Jon Jones: Is the Champion's Reach an Unfair Advantage?

Hunter Homistek@HunterAHomistekCorrespondent IAugust 20, 2012

Apr 21, 2012; Atlanta, GA, USA; Jon Jones fights (red trunks) fights Rashad Evans in the main event and light heavyweight title bout during UFC 145 at Philips Arena. Mandatory Credit: Paul Abell-US PRESSWIRE

Jon Jones has some freakishly long arms. 

At 6'4", 205 pounds, logic tells us Jones should possess somewhere around a 75-inch to 78-inch reach. 

That, however, is not the case. 

Jones' reach is a UFC-best 84.5 inches,  and many feel that the light heavyweight champion has an unfair advantage in his fights. 

They are wrong.

Let us not forget: The UFC is divided into weight classes, not reach classes.  Sure, Jones' reach plays an important factor in his gameplans and skills, but you cannot fault somebody for using his or her body's frame to its full potential.  

The important thing is not that Jones has an incredible reach, but that he knows how to utilize his reach and maximize its effectiveness in a fight.  

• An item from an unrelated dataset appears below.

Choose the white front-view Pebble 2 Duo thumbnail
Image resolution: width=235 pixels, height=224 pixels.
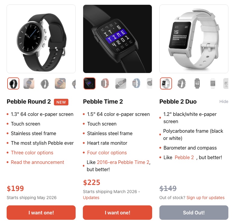(x=213, y=83)
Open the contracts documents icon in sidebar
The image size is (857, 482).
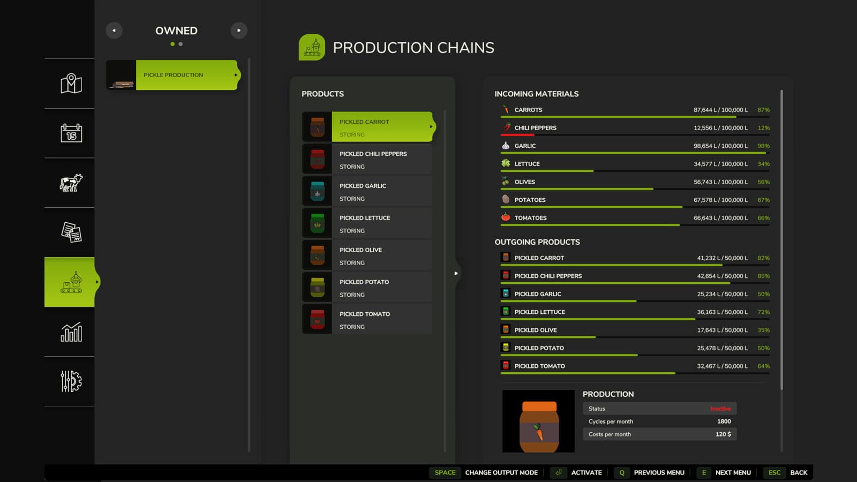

Oh, and in case you have not noticed, Jones has some pretty spectacular wrestling and grappling as well, which is done from a range where you can have the reach of a T-Rex and still be effective.  

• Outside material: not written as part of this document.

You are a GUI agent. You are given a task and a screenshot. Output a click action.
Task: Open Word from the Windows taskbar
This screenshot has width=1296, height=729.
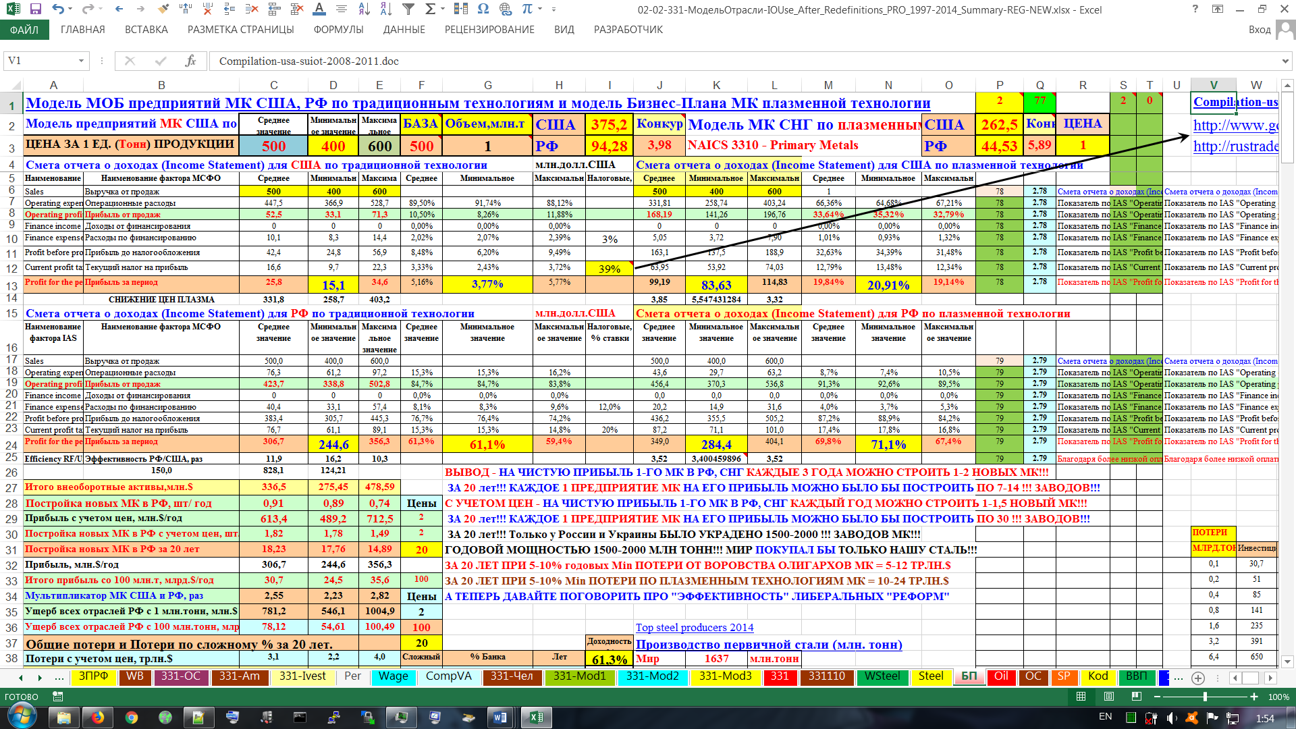tap(500, 718)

Does Jones' length give him a leverage advantage in this situation?  

Of course, but he still knows how to use it and he understands the proper angles he should and could attack from.  He is a highly skilled and trained mixed martial artist, and to belittle his athleticism and skill set by saying his reach is "unfair" is ludicrous. 

For instance, Stephan Bonnar has an 80-inch reach.  That means that Jones had only a 4.5-inch reach advantage against him-- a large, but not out-of-this-world discrepancy.  We see reach variances to this degree frequently inside the UFC Octagon, but we rarely see the dominance that Jones exuded in that fight. 

Credit his training and skill, not his reach.

To address a second point, Jones moving to heavyweight changes little, if anything, regarding his reach. 

For those of you saying, "Jones needs to move to heavyweight and pick on people his own size," chew on this:

Stefan Struve is 6'11", and his reach is 84.5 inches, tied with Jones for the longest in the organization. 

Alistair Overeem is 6'5", and his reach is 80 inches.

Shane Carwin, a mammoth heavyweight, also has an 80 inch reach. 

What does Jones moving to heavyweight change where reach is concerned?

He is still going to have an advantage over every heavyweight, save Struve, and naysayers would undoubtedly still complain about that being an issue. 

"Bones" cannot help that he is lanky.  He can help how he uses that reach, however, and he has dedicated his time and effort to making sure he uses it to its full potential.

For that, we should credit the man, not berate him and discredit his accomplishments. 

Struve, for example, has the reach of Jones, but he cannot wrestle like Jones, and he does not utilize his reach to the same degree.  If reach was all that mattered, Struve would certainly be heavyweight champion.

Where weight is concerned, Jones is an average-sized light heavyweight.  He makes weight easily at 205 pounds, and that is because he does not cut an extraordinary amount of weight. 

Past opponents including Rampage Jackson and Stephan Bonnar both had a clear weight advantage against Jones, but we see how that worked out for them. 

Jones has a large frame, but he is not overly muscular, and he does not "dwarf" his opponents by any means as far as muscularity is concerned.

He is strong because he utilizes leverage and smartly times his throws and takedowns.  I can almost guarantee you that Rampage and Rashad can bench-press more than Jones, but that did not help them look stronger in the Octagon against him, did it?

If Jones moves to heavyweight, he will then be smaller than everyone else where weight is concerned.  If he were to lose, those favoring a move to heavyweight would say, "See, I told you he was too big at light heavyweight!  Look how he did against people his own size!"

To which I would say, "See, I told you he was properly fitted for light heavyweight, look how undersized he was in that fight."

It is a circle we can go around all day, but the fact is that Jones plays fairly within the limits of the UFC's light heavyweight division.  He is a long fighter, but length alone does not guarantee success.

If you still think Jones' reach is an unfair advantage, all I can tell you is this: get used to it. He is going to be winning a lot more fights in the future, and it will be because he is an exceptional mixed martial artist, not because he has long arms.